To reiterate, this isn’t a Linguistics talk, it’s a talk about politics, but it is a chance to see Prof. Chomsky speak if you haven’t. Needless to say, politics being what it is, I can’t guarantee you’ll agree on his take on everything. But whether you do or don’t, it’s still interesting to hear him speak.

There are details on the BU Calendar, and a Facebook event set up for the talk.

Tuesday March 2, 7:00pm to 9:00pm
CGS Auditorium (Jacob Sleeper auditorium)
871 Commonwealth Ave

CHILDES lab: What’s a subject?

In the CHILDES lab, you’re looking for non-subject wh-questions mostly, which means you need to be able to distinguish those wh-phrases that are subjects and those that are not.

For a verb like “eat” it’s pretty straightforward. The subject does the eating, the object gets eaten.

When the verb is “to be” however, it becomes much less clear. In the lab writeup, I suggested that “what’s that?” should count as a case where the wh-word is not a subject. Here’s my thinking on that.

The easiest way to think about this I believe is to try “unrolling” the question into a statement with a word like “something” or “someone” in it. So, for example: “That is something—what?” This is the form I had in mind when I said that “what” here is not a subject, but an object (and “that” is the subject). That’s because the other option, “Something is that—what?” sounds pretty off to me. To the extent that “to be” means something like “equals” there is still room for debate, but here I think the contrast is pretty clear between “That is something” and “Something is that.”

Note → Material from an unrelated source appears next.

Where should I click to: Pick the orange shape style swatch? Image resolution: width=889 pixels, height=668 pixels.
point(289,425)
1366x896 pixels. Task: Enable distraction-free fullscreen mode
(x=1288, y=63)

With “to be” it is generally possible to invert things in either order, but I find that one of them sounds kind of straightforward and natural, and the other sounds like poetry or something, stylized. Still English, but not the basic form.

Another example, then, would be “Which one [is] on my red [box]?” Is “Which one” a subject here? What I would compare is “Something is on my red box—which one?” and “On my red box is something—which one?” I find the first of these much more natural. (You also have to assume that it’s clear what “which one” is supposed to mean in the context, but abstracting away from that, the order “This is on my red box” is much more natural than “On my red box is this.”) So, since the first of those was more natural, and in that one “something” is the subject, I would say that “Which one” in this case is a subject. Meaning that this is a subject wh-question, and actually not one that we want to include in our computations, since we’re looking for non-subject-wh-questions.

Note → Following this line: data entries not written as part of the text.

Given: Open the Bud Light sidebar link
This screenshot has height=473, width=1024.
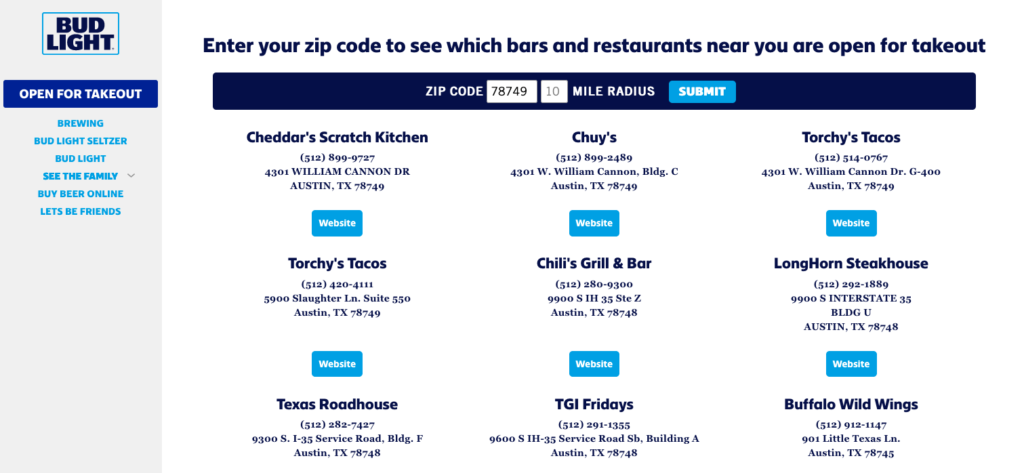Looking at the screenshot, I should click(80, 159).
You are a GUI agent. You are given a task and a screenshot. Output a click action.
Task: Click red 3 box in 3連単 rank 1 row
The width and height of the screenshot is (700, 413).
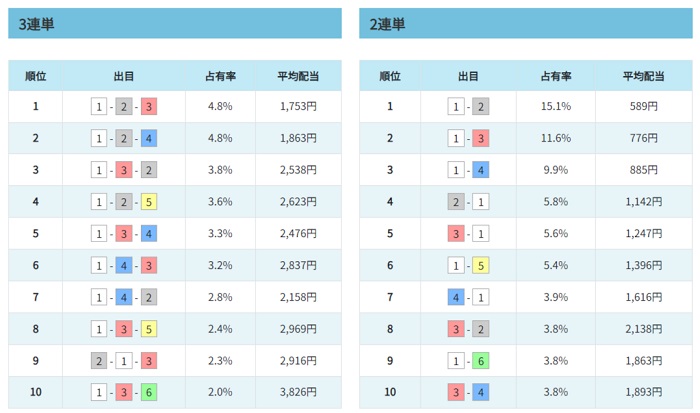pyautogui.click(x=148, y=107)

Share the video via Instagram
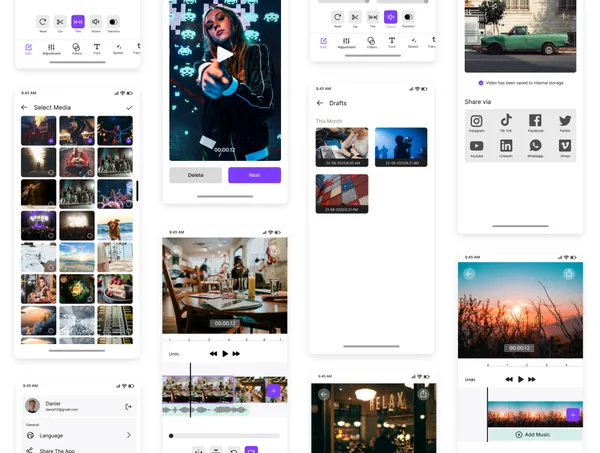pyautogui.click(x=479, y=123)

CHILDES lab: I want to get . get milk in it

Another question I was asked concerns the interpretation of an utterance like “I want to get . get milk in it”.

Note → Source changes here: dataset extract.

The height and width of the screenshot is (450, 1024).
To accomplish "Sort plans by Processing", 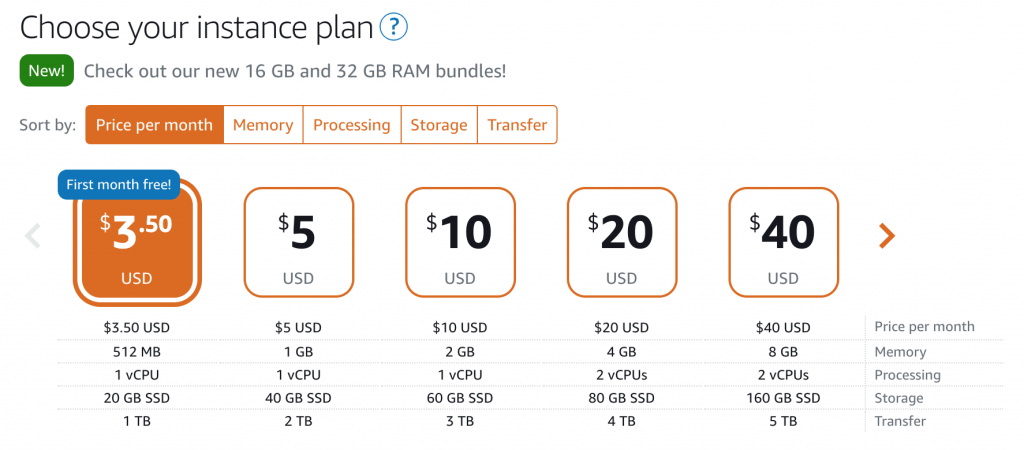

There are two things here: First, at least when I looked at it, I took that to be a kind of disfluency, so I didn’t really treat this as two distinct instances of “get”. Rather, I interpreted this as basically just the sentence “I want to get milk in it.”

Second, is there a null subject? An overt subject? For this, I think the answer is: omit it from the computation. Clearly the verb “get” here does not have an overt subject. But, on the other hand, neither does it have one for adults. The sentence “I want to get milk in it.” is something that would be grammatical in an adult’s English as well, so it isn’t really a case of an ungrammatical null subject. (For an adult, this is one of those places where the subject is PRO, so it means something like “I want me to get milk in it.”) So, it’s misleading to count it as a null subject when what we’re looking at is the question of how many non-adult-like null subjects we find the child using, but it’s also not right to call it an overt subject.

The same thing, by the way, should hold of imperatives: “Get milk in it!” for example. Because here the distinction between null and overt subject is different (adults can, indeed must, have a null subject in imperatives), considering imperatives in the analysis would confuse the general point we’re trying to get at by looking at these utterances.

CHILDES lab: What my got?

I’ve had a couple of questions about what to do with “What my got?” in the search for null subjects. My answer to this is: I would count this as an example of an overt subject. The fact that the pronoun is the wrong one doesn’t matter for the purpose of differentiating overt vs. missing subjects.